Internationalization of Japanese Kaizen Activities

Kaizen activity is a term generally and broadly used in Japanese manufacturing industries to refer to activity that is implemented onsite by recognizing and bridging the gap between ideal and actual conditions and applying ideas to improve a production situation. Growth in overseas direct investments from 1980 onwards gave Japanese companies the momentum to actively develop kaizen activities by transferring their business operations to local subsidiaries abroad. Complementing this trend, such people as Taiichi Ohno (1978), who had initially developed the Toyota Production System, Schonberger (1982) and Womack et al. (1990) introduced the subject of how widely effective kaizen activities were throughout Japan and the world. The concept of “kaizen” is now used globally in manufacturing industries as a matter of course, and kanban (information card), andon (problem display board) and poka-yoke (error prevention) methods are used in many companies overseas besides Japanese subsidiaries. Nonetheless, it has been said that not many of these companies overseas have firmly implemented kaizen activities at a practical level for everyday onsite application. To identify the reasons for this, a field survey of a total of 17 automobile and component plants in Japan, the U.K. and Germany was conducted. The following results of this survey can give us insight into kaizen activities in those locations.

German Kaizen Activities

German kaizen activities have a strong tendency to be promoted under the leadership of managers and to be specialist-oriented. A relatively clear system for the division of labor is in place among different functional specialists in German kaizen activities. Unlike the case in Japan, manufacturing teams (operators in particular) in Germany do not have major opportunities to be involved with kaizen activities. Instead, meisters play central roles in onsite improvements. Since the position of a meister in Germany is similar to the position of a manager (rather than a manufacturing team leader) in Japan, it seems that a managerial level of understanding of a given workplace is considered to be essential for promoting kaizen activities in German plants.
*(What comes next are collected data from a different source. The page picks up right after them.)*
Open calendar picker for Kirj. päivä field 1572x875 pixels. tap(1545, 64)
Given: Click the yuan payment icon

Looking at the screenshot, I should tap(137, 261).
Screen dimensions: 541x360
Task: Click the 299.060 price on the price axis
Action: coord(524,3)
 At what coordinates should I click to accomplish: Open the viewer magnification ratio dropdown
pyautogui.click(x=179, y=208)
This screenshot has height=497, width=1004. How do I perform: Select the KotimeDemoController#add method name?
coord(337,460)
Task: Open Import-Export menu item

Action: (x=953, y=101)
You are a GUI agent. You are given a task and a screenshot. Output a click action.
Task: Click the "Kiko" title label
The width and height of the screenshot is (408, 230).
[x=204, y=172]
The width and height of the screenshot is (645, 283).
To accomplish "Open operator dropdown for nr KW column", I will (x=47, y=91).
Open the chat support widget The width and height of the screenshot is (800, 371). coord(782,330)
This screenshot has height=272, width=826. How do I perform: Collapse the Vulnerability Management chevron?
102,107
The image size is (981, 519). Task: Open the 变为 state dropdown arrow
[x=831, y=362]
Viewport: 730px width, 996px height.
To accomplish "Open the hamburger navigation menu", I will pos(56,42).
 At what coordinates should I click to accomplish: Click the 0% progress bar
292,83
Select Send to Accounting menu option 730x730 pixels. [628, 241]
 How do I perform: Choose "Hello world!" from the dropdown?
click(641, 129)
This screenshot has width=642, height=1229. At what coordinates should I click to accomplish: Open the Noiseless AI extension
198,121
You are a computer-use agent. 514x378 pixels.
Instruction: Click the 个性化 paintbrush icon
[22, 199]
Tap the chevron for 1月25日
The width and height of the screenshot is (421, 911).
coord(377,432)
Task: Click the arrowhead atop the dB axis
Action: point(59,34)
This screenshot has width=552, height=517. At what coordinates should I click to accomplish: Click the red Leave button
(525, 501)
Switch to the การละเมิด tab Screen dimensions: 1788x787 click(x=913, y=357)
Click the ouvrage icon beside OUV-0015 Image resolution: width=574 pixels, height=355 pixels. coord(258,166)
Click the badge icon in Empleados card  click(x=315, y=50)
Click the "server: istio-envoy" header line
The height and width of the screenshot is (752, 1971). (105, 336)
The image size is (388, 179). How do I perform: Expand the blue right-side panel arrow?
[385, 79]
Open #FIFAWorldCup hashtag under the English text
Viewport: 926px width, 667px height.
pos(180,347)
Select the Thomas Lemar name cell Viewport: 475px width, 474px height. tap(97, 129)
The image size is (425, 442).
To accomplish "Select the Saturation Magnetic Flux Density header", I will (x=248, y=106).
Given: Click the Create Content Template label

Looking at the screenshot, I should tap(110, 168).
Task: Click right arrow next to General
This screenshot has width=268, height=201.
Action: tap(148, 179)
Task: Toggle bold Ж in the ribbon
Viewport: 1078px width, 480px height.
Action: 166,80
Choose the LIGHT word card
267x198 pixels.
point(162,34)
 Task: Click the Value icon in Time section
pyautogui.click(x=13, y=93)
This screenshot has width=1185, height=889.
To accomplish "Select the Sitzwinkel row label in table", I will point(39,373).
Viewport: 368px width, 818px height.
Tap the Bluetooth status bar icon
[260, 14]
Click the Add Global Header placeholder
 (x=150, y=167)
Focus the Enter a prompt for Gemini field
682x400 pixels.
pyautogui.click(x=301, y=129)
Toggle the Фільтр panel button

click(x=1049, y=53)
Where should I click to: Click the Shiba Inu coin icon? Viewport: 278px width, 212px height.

Japanese Kaizen Activities

Generally, kaizen activities in Japan are considered to be led by manufacturing teams, with the operators onsite having significant authority over those activities. However, the recent survey revealed that manufacturing managers and manufacturing team leaders actually have significant authority regarding most kaizen activities. The survey results hardly indicate that Japanese manufacturing operators possess specific authority and responsibility, although it is understood that as members of manufacturing teams, they have significant opportunities to be involved in kaizen activities. Japanese manufacturing teams have their own targets for improvement and conduct meetings to solve problems on a daily basis. In this regard, manufacturing team leaders play major roles as leaders in Japanese kaizen activities.

British Kaizen Activities

Kaizen activities in British plants are similar to activities in Japan in many ways. Indeed, the plants targeted by the survey are deeply related to Japan, including overseas plants of Japanese companies and joint ventures. However, many of these plants are managed by British managers, with Japanese resident officers in mere advisory roles. Rather than attempting to transfer Japanese ways of doing work, such British managers are devising their own original ways of executing duties tailored to local conditions. Additionally, prior to developing kaizen activities at the worksite level, many plants are also recognizing the need to provide manufacturing team leaders and operators with careful education and training in implementation methods.

Future Issues of Japanese Companies

These research results verify that Japanese companies still predominate over overseas companies in terms of team-based kaizen activities. At the same time, it was observed that teamwork at Japanese plants could become weaker for various reasons, such as increasing numbers of temporary workers and weakening of on-the-job-training. In this respect, Japanese companies face a challenging phase in which they should reconfirm the element of teamwork, which had been their strong point until now, and take serious approaches to revise their structures in order to be effective in international society in the future.


Associate Professor of the School of Business Administration specialized in business administration theory.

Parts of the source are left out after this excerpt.